SAN FRANCISCO (Oracle OpenWorld) --- As Oracle looks to build out its cloud-based portfolio, the computer software and hardware giant launched its infrastructure-as-a-service (IaaS) offering yesterday.
Larry Ellison, Oracle's CEO, in his keynote address Sunday evening, said the new IaaS offering complements Oracle's existing software-as-a-service (SaaS) and platform-as-a-service (PaaS) offerings because that's what the company's customers have requested. "It makes a lot of sense for Oracle to offer this," he said. "Customers, to fully embrace cloud computing, need all three layers of service."
"Oracle is the only company to offer all three," Mark Hurd, Oracle's president, stressed during his keynote speech Monday morning. "Oracle is the only vendor that can give customers the complete stack of hardware and software."
Ellison on Sunday evening also unveiled the Oracle Private Cloud, which allows customers to store some of their data behind their own firewalls while still maintaining all the benefits of a cloud deployment. And, "users can't tell the difference," he said.
According to Hurd, "this is a big deal," bringing "all the benefits of the cloud without any of the privacy or security issues."

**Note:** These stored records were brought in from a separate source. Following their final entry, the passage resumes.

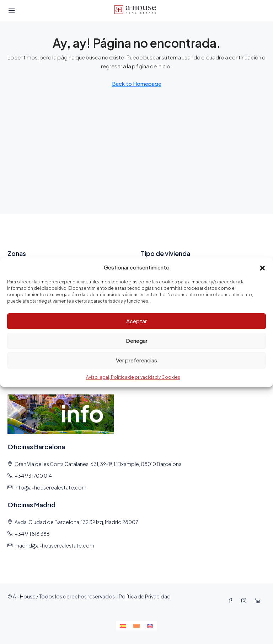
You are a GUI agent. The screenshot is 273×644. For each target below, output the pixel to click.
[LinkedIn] (259, 601)
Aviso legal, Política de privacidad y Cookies (133, 377)
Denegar (136, 340)
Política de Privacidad (145, 596)
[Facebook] (232, 601)
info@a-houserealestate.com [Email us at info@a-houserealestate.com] (50, 487)
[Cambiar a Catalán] (136, 625)
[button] (262, 267)
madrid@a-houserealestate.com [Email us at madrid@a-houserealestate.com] (54, 545)
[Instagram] (245, 601)
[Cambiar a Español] (123, 625)
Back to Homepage (136, 83)
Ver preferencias (136, 360)
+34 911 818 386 (32, 534)
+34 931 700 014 (33, 476)
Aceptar (136, 321)
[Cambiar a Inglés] (150, 625)
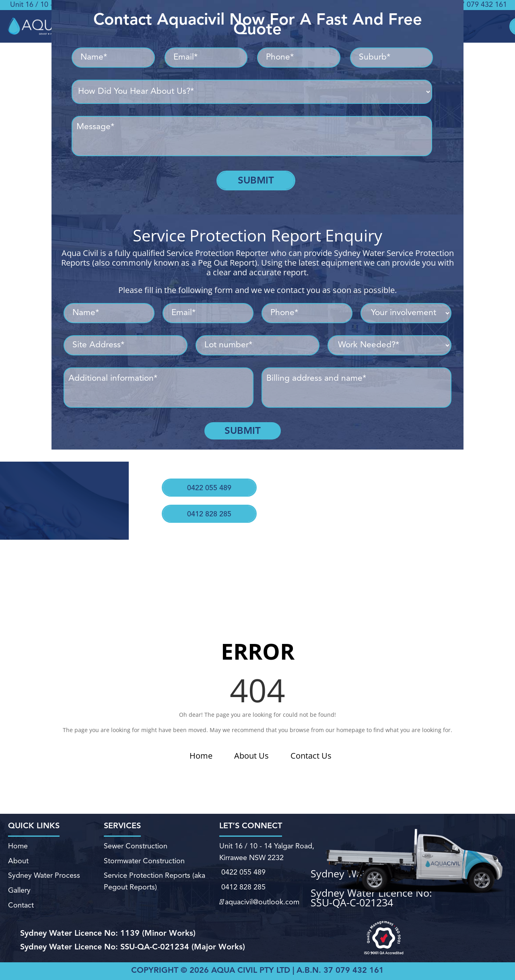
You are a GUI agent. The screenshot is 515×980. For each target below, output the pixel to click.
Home (201, 755)
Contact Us (311, 755)
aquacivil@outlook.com (259, 896)
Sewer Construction (136, 851)
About (18, 862)
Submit (256, 180)
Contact (20, 898)
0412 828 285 (205, 501)
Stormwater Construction (144, 862)
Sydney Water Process (44, 874)
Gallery (19, 886)
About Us (251, 755)
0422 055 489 (207, 482)
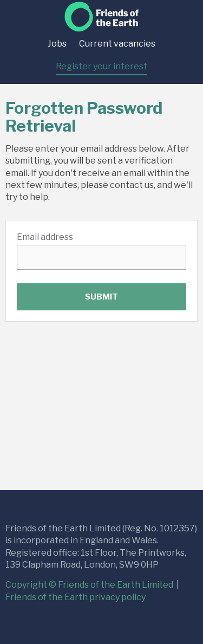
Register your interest (101, 66)
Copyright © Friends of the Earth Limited (90, 584)
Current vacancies (117, 43)
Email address (45, 237)
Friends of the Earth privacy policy (75, 597)
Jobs (57, 43)
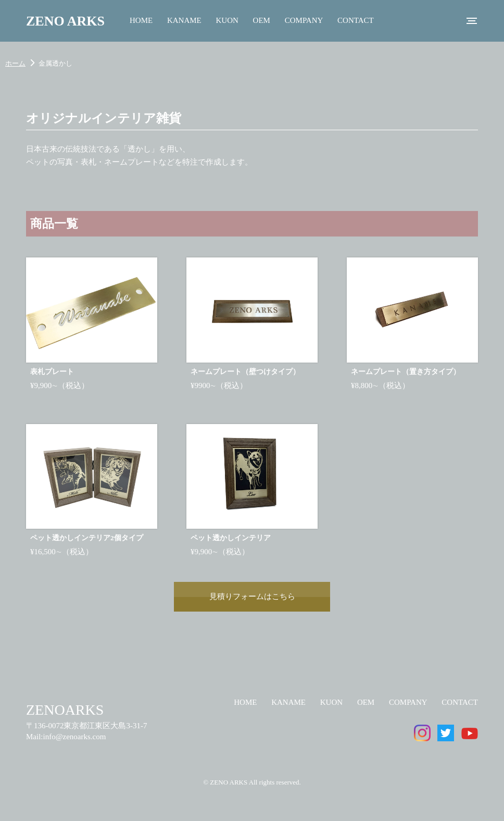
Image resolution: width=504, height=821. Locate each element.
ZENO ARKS (65, 21)
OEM (261, 20)
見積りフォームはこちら (252, 596)
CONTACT (356, 20)
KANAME (184, 20)
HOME (141, 20)
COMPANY (304, 20)
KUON (227, 20)
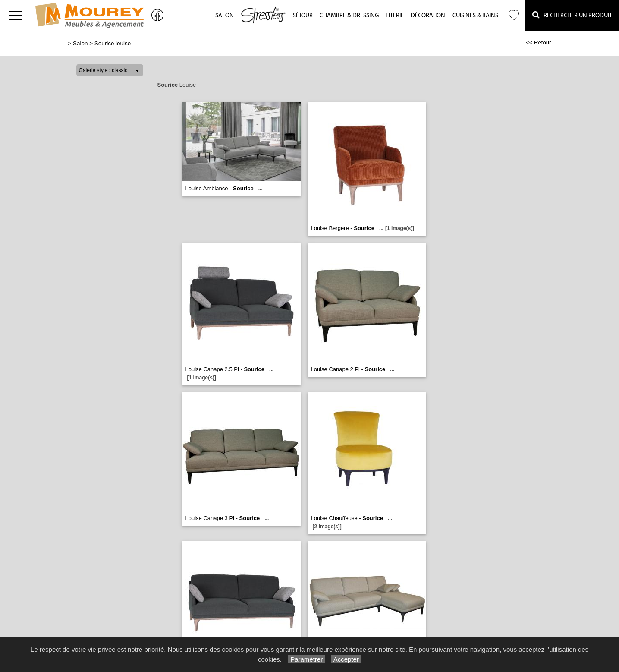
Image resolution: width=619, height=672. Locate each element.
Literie (395, 16)
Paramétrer (306, 659)
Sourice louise (113, 43)
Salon (224, 16)
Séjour (303, 16)
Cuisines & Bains (475, 16)
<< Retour (538, 42)
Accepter (346, 659)
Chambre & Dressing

Hurd also said that the entire stack is "the next generation of cloud solutions," providing a mix of public or private cloud, on-premises, or hybrid offerings.
Also launched at the event was Oracle Database 12C, a multitenancy product that Ellison said breaks the mold of traditional database options. Traditional database architectures rely on separate memory, processes, files, operating systems, and other components dedicated to each individual data stack, including those for CRM, ERP, and data warehousing apps. Oracle 12C, however, is one central system into which users can plug multiple data stacks. According to Ellison, this allows customers to use one-sixth of the hardware to run five times as many databases.
At last year's event, Ellison first announced Oracle's Public Cloud, but he said this year that this was not Oracle's first foray into the world of cloud computing.
Oracle first toyed with the cloud in 2004 when it drafted plans for the Fusion suite of applications. "We had to build the platform first before we could build the applications," he said. "In 2011, we got to the point where we could release Fusion and start delivering cloud services."
Today, "there's a lot that's attractive about cloud computing," he maintained, noting that the cloud provider bears all the responsibility while the customer buys capacity without a lot of upfront costs.
The last announcement of the day came when Ellison announced plans for the Exadata X3, its new in-memory computing platform, which can reduce data storage costs by up to 10 times.
Hurd, in his Monday address, said Exadata X3 offers "a gargantuan amount of memory," which is important gfiven that most companies are growing their data by 40 percent each year and spending about 20 percent of their IT budgets on storage.
All four developments, Hurd said, are the result of a high amount of spending by Oracle on research and development during the past few years. The company is on pace to spend $5 billion on R&D this year, after spending $4.5 billion in 2011 and $4.2 billion the year before. This also comes on the heels of $6 billion in mergers and acquisitions last year alone, he added.